======== Supplied text ========

A cold, white, environmental menace is on its way to a street corner near you. A growing army of discarded fridges, already stationed in parks, lay-bys and cul-de-sacs around the country, is about to get thousands of new year recruits.

European regulations which come into force on 1 January mean that local authorities are expecting a huge escalation in the scale of fridge-dumping, already a problem in many towns and cities.

Under the new rules, from Tuesday, old fridges must be sent to specialist recycling plants to remove the ozone-depleting CFCs used in the walls and doors. And with owners unwilling to pay the rising cost of their disposal, councils are braced for an expensive clear-up operation.

Currys, Comet and John Lewis now refuse to take away old fridges when delivering new ones, while local authorities charge between £10 and £50 for the service.

There are currently no facilities capable of decommissioning fridges in the UK, even though UK households get rid of up to three million a year.

The Department for Environment, Food and Rural Affairs admits it may be spring before special recycling plants are operational. In the meantime, local authorities will collect old fridges – at a charge – and store them until the facilities are available.

And though the Government has already announced a £6m package of emergency measures to provide temporary storage of waste fridges, it is unlikely to be enough.

"The fault is not with the EU but firmly at the door of the Government," said Mike Childs of Friends of the Earth. "As usual, they have been dragging their feet. They had almost five years to get ready. Why are we now in such a huge mess?"

Defra denies that the new rules will cause a problem. "People who need to get rid of their fridge without a charge can take it to the municipal dump, where it will be disposed of for free," a spokesman said.

CFCs have not been used in any new fridges since 1995. The trend now is towards hydrocarbon refrigerants that do not deplete ozone from the atmosphere.

======== Data shown ========

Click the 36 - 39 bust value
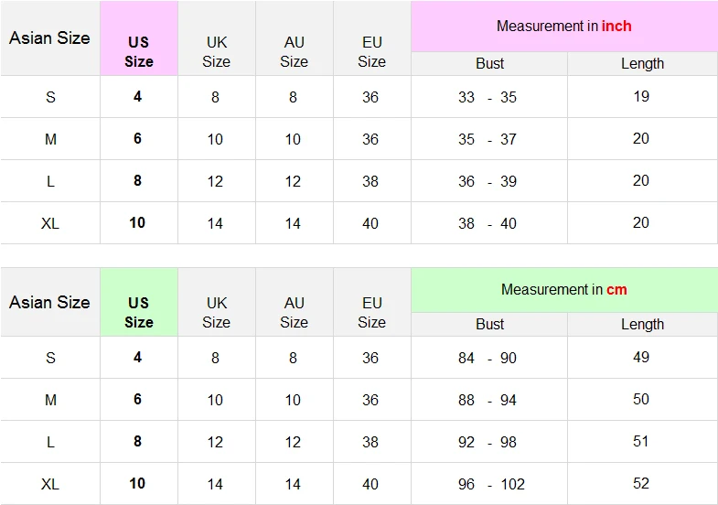The width and height of the screenshot is (718, 505). (x=488, y=181)
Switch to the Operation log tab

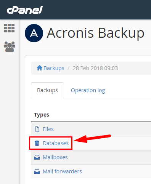click(x=88, y=90)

========

__What the task requires__. Reproduce the passage of the fridge-dumping article verbatim, starting at "European regulations which" and ending at "towns and cities.".

__Worked solution__.
European regulations which come into force on 1 January mean that local authorities are expecting a huge escalation in the scale of fridge-dumping, already a problem in many towns and cities.